One million Scots have been left functionally illiterate, according to the Literacy Commission. Scottish local authorities have declared war on the Scottish Government. Hundreds of teachers are lounging around watching daytime TV because there aren’t any jobs for them, while universities are axing teacher training, which means that there may not be enough teachers in future to meet the SNP’s manifesto pledge on class sizes. Incredibly, there’s a surplus of teachers, and a shortage at the same time.

Parents who want little Johnny to get into that nice bourgeois state school down the road are furious because the government wants to cap class sizes there.

Parents on Scotland’s estates see that teaching classes of 30 is more like crowd control than education. You wonder why they don’t just switch them around – send the rowdies to good schools with large classes and send the middle-class kids to duff schools with small classes. Problem solved

Mind you, we now know that the SNP’s pledge to cut class sizes was one of those “pretendy” policies, like the first-time buyers’ grant and abolishing student debt, that no-one was supposed to take seriously.

I mean does anyone actually read manifestos these days? Well, civil servants do, and they told Fiona Hyslop, the former education secretary, that the class size pledge was toast. Only she didn’t tell Alex Salmond – according to the SNP – which is why she is now on the naughty step and Alex is very, very cross.

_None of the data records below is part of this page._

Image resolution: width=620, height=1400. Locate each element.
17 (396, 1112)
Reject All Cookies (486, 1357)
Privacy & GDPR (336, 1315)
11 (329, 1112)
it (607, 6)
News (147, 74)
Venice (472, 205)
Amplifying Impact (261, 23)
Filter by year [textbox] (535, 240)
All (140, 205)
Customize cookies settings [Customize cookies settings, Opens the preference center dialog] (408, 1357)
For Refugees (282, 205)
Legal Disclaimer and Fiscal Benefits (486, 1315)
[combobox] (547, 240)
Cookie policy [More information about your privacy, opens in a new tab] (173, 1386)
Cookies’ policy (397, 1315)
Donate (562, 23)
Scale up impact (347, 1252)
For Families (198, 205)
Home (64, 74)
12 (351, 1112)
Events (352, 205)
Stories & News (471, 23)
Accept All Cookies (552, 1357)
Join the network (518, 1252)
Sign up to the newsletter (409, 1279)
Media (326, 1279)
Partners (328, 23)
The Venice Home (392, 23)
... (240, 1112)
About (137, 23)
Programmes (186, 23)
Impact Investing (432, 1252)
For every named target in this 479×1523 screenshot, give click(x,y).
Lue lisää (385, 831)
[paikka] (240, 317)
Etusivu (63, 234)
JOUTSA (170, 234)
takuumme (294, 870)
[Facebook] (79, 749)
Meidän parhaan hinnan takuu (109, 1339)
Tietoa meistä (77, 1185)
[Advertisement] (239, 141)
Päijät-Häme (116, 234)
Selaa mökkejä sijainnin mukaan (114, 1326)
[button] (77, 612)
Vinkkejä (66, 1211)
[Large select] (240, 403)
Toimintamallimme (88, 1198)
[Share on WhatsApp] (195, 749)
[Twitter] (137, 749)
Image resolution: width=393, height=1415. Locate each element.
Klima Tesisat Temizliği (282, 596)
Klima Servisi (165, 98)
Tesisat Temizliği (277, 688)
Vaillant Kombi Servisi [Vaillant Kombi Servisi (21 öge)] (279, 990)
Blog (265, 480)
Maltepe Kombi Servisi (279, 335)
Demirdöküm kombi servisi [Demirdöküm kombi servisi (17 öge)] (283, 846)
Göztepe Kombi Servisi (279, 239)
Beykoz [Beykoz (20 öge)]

So at the last count teachers, civil servants, parents, students, universities, local authorities and one million illiterate Scots are all up in arms at the same time. And into this seething cauldron of angst walks the cultured and charming Michael Russell – writer, film-maker, arts critic – a man who was surely born to be an arts minister. He even gets profiles in the arts pages of The Spectator magazine.

At the Edinburgh Festival this year Mike Russell, then culture minister, staged his own one-man show during which he recited lines from his favourite poets, such as TS Eliot’s The Waste Land, which sounds like good briefing material for his new post.

But to add to his woes, nasty hacks like me are now reciting lines from Russell’s own writings, from his wilderness years: ideas about privatising schools, hospitals ditching social democracy and introducing flat taxes. These are in a book that Russell co-wrote three years ago called Grasping The Thistle, surely set to become a standard text for his many detractors. Alas, poor Mike, I knew him well.